According to the compliant, 104,000 vehicles equipped with the company’s 3.0-liter diesel engine have “software functions” that were not disclosed during the certification process. The Department of Justice goes on to say the models have defeat devices which allow them to pass federal emissions tests while performing “less efficiency” during normal driving.
FCA confirms they have received a copy of the civil lawsuit and are currently reviewing it. FCA added it will “defend itself vigorously, particularly against any claims that the company engaged in any deliberate scheme to install defeat devices to cheat U.S. emissions tests.”
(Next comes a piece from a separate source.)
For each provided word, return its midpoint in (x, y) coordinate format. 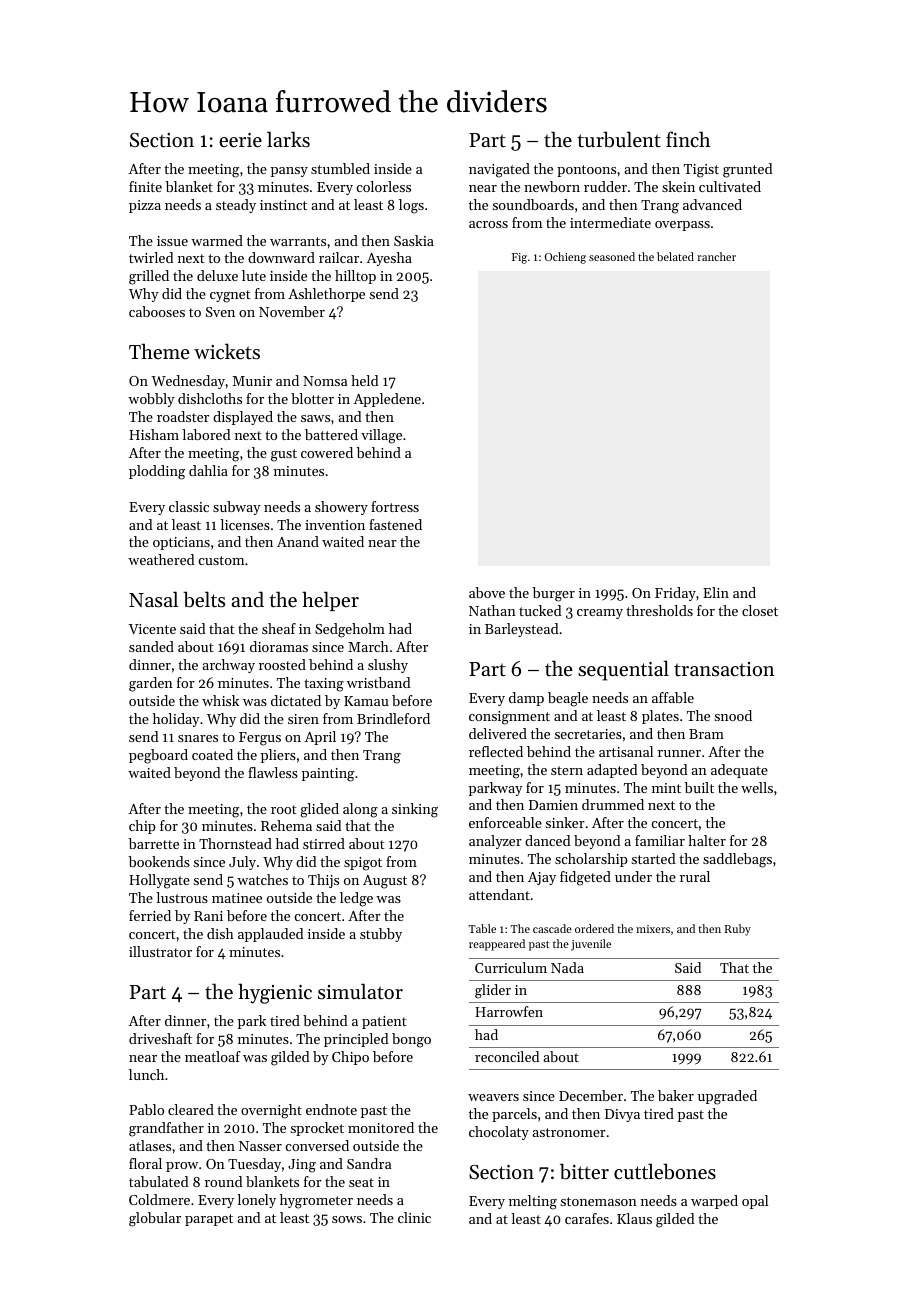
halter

Despite the somewhat testy rhetoric, the Italian-American automaker says it remains “committed to working cooperatively with EPA and CARB (California Air Resources Board) to resolve the agencies’ concerns quickly and amicably.”
As we reported last week, FCA filed an application with the EPA and CARB for a diesel vehicle emissions certification which covered the 2017 Jeep Grand Cherokee and Ram 1500 EcoDiesel. Both models would be equipped with “updated emissions software calibrations” in an effort to appease regulators.
The company also sought to install the revised software on 2014-2016 Grand Cherokee and Ram 1500 models equipped with diesel engines. FCA denied wrongdoing but said the changes should “address the agencies’ concerns regarding the emissions software calibrations in those vehicles.”